KETUA Yayasan Lembaga Bantuan Hukum Indonesia (YLBHI) Muhammad Isnur menilai pernyataan Menteri Keuangan Purbaya Yudhi Sadewa tentang gerakan 17+8 Tuntutan Rakyat tidak tepat. Isnur mengatakan ucapan Purbaya tersebut merupakan ciri khas pejabat publik yang tidak mengetahui masalah di masyarakat.
“Sembarang ngomong dan tidak memiliki pengetahuan gerakan sosial, tidak mengetahui prinsip republik dan demokrasi,” kata Isnur melalui WhatsApp, pada Selasa, 9 September 2025.

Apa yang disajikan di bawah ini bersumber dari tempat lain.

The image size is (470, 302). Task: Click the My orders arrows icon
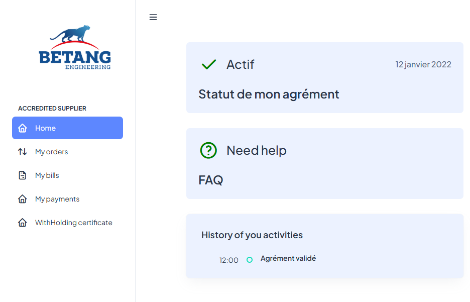click(23, 152)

Ia mengatakan Purbaya seakan melihat aspirasi rakyat sebatas suara minor dan sumbang. Pernyataan Purbaya itu juga dinilai nirempati terhadap kondisi masyarakat.
Purbaya baru saja dilantik oleh Presiden Prabowo Subianto sebagai Menteri Keuangan menggantikan Sri Mulyani Indrawati, pada Senin, 8 September 2025. Saat awak media meminta tanggapannya tentang gerakan 17+8 Tuntutan Rakyat, ia mengaku belum mempelajarinya. Meski begitu, Purbaya berpendapat bahwa tuntutan tersebut mungkin datang dari sebagian kecil rakyat.
“Tapi pada dasarnya begini. Itu kan suara sebagian kecil rakyat kita. Kenapa? Mungkin sebagian merasa terganggu, hidupnya masih kurang,” kata Purbaya di kantor Kementerian Keuangan, Jakarta, pada Senin, 8 September 2025.